Berger Michèle · Ständerat · 2000-09-20
Berger Michèle · Ständerat · Neuenburg · Freisinnig-demokratische Fraktion · 2000-09-20
Wortprotokoll
C'est vrai que le Conseil fédéral a fait son travail, mais je crois qu'aujourd'hui la situation change et qu'avec la reprise économique, de plus en plus de travail à temps partiel interviendra. Et c'est quand même un souci et une obligation de notre part - du Conseil des Etats - de s'en occuper et de permettre à des personnes qui, parce que ce seuil est beaucoup trop haut, ne peuvent pas accéder, alors que la constitution met à disposition des salariés des piliers pour améliorer leur rente.

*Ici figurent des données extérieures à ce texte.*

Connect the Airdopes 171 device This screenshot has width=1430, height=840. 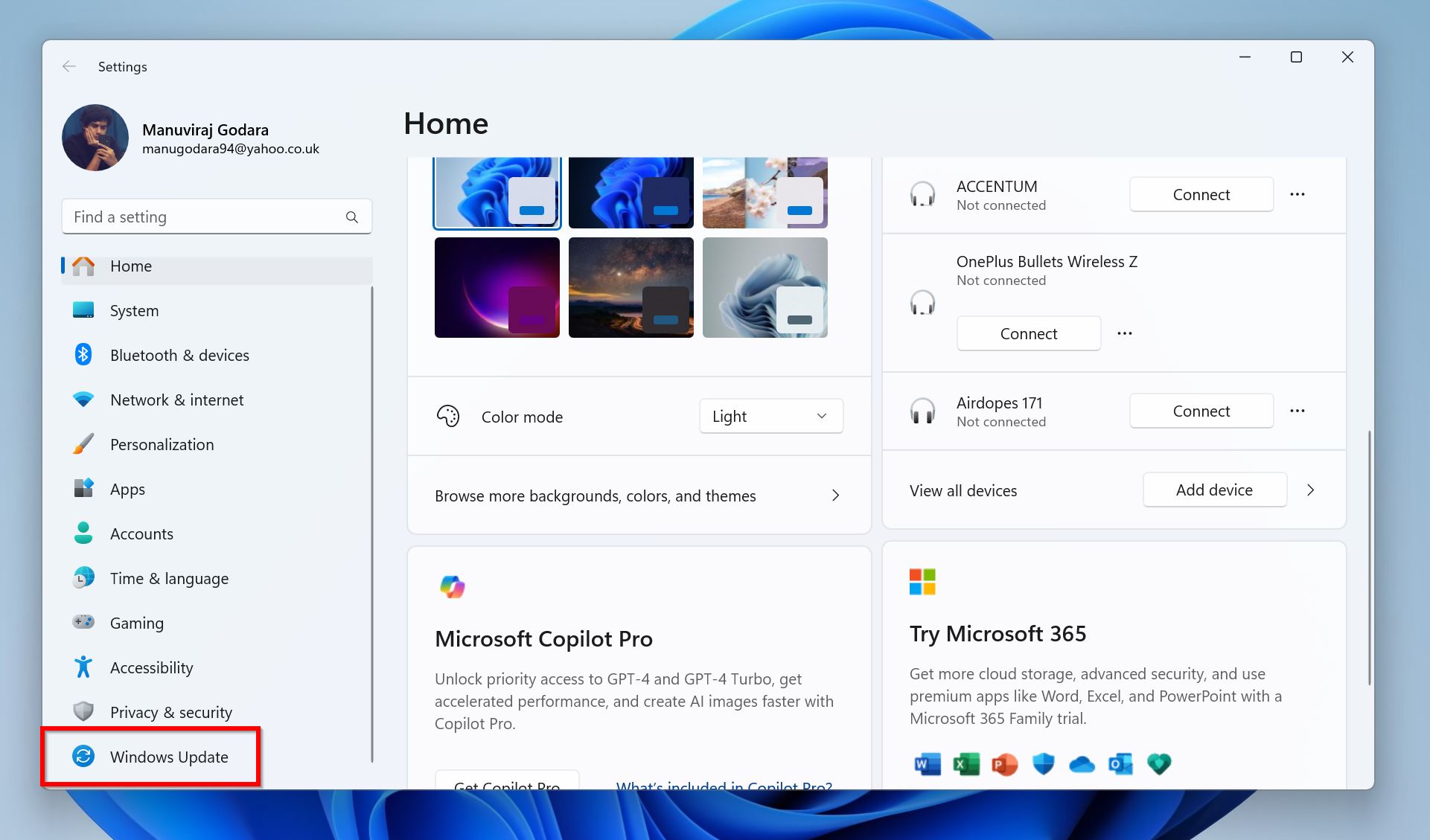pos(1201,410)
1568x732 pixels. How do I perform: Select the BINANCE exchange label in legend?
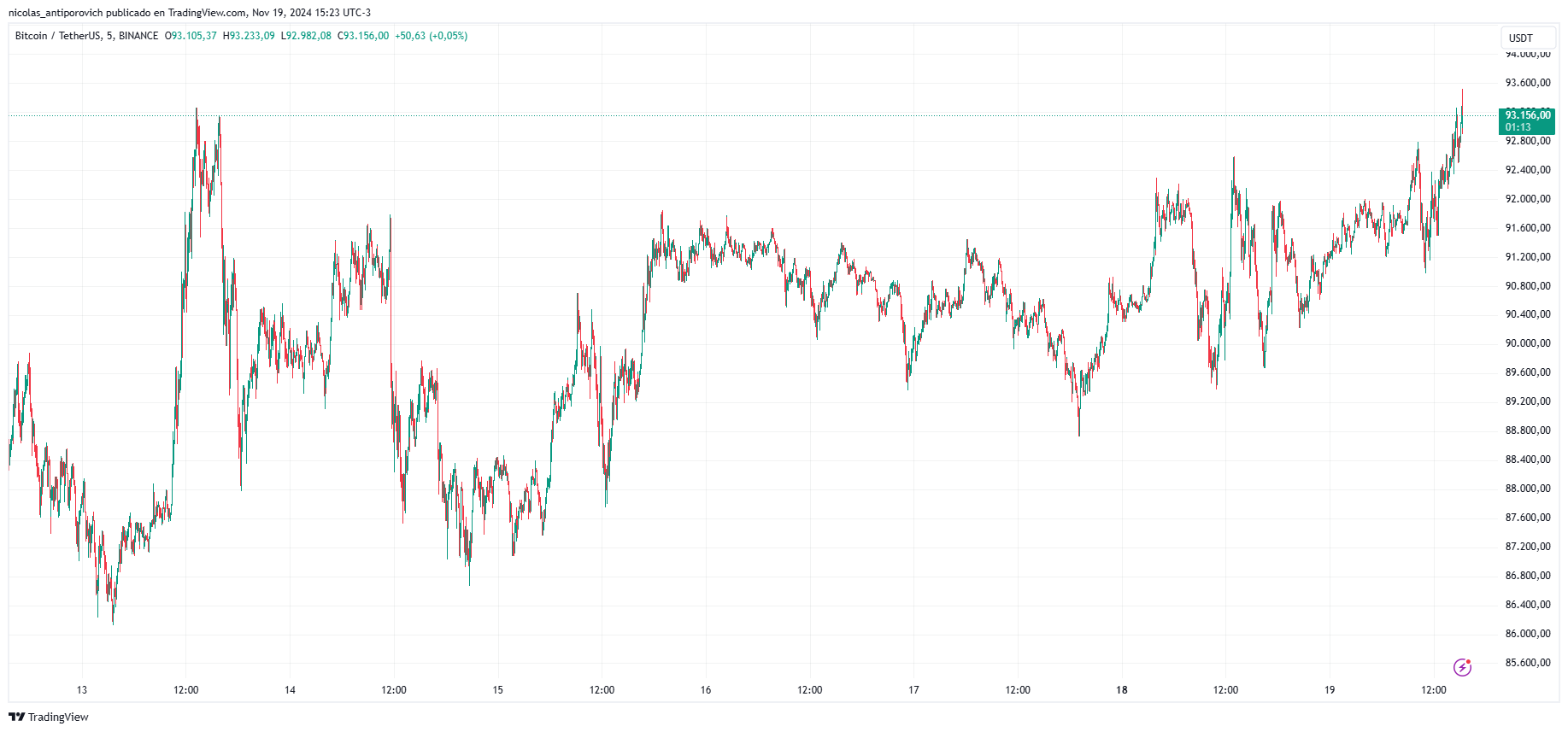[138, 36]
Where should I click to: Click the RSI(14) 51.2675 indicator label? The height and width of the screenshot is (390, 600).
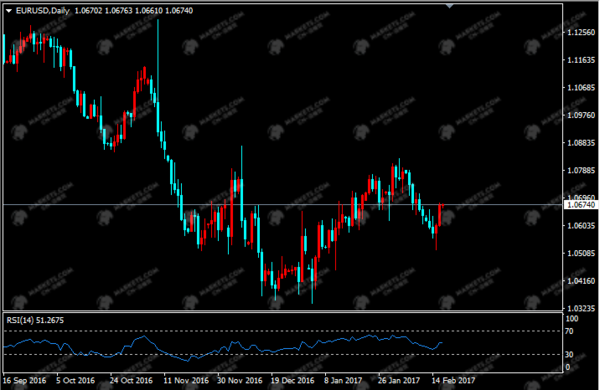click(35, 320)
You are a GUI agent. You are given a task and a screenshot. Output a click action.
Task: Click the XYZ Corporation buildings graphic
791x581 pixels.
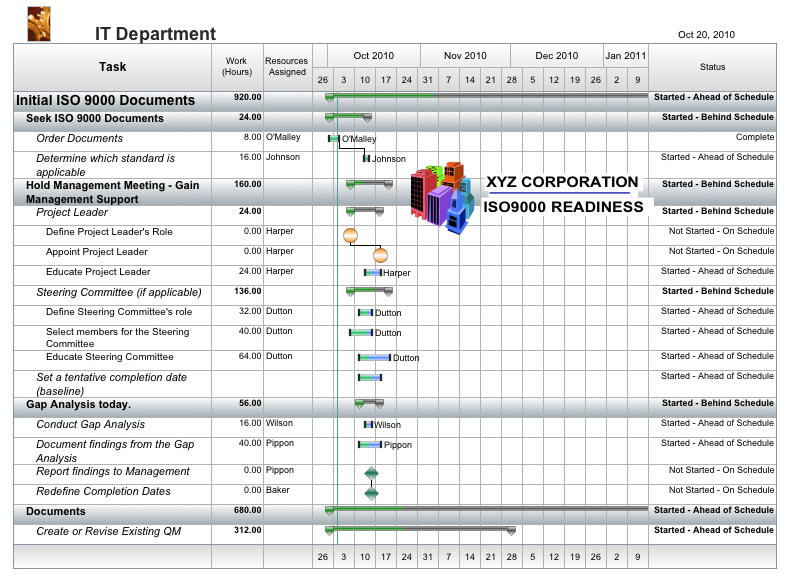point(441,196)
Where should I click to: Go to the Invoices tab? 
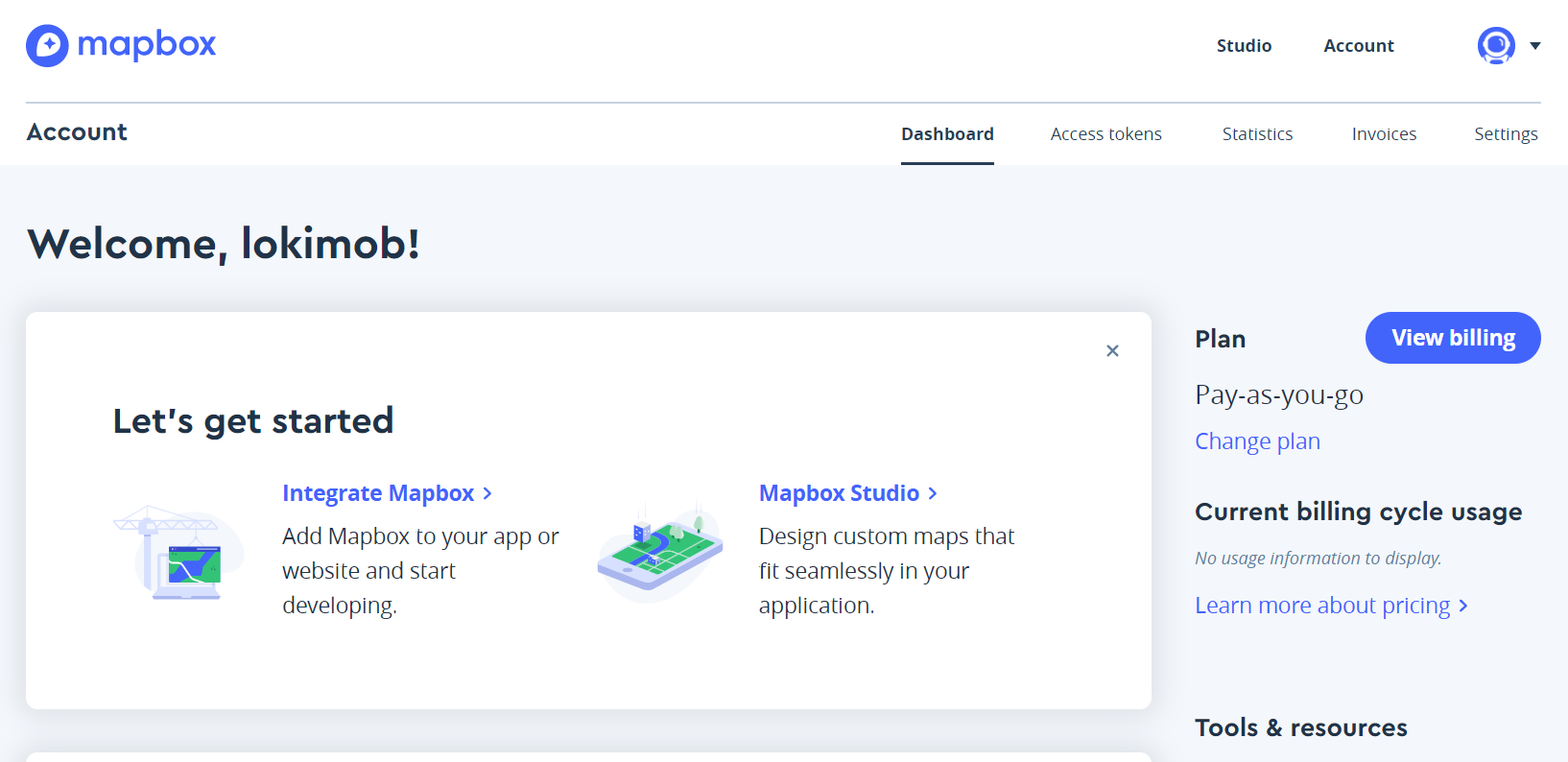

L'économie a tout à y gagner, puisque si nous améliorons le deuxième pilier et que nous donnons à un salarié sur quatre qui, aujourd'hui, ne peut pas y avoir accès, la possibilité de pouvoir cotiser à ce deuxième pilier, nous améliorons sa rente et nous aurons des prestations complémentaires diminuées. Donc, les collectivités publiques, comme l'économie, ont ensemble à y gagner, puisque les impôts n'auront pas besoin d'être augmentés du fait que les prestations complémentaires n'auront pas besoin d'être versées.
Nous garantissons donc la constitution, par la possibilité d'offrir à des personnes qui ne peuvent pas aujourd'hui cotiser et qui souhaitent le faire, avec cette modification du salaire de coordination.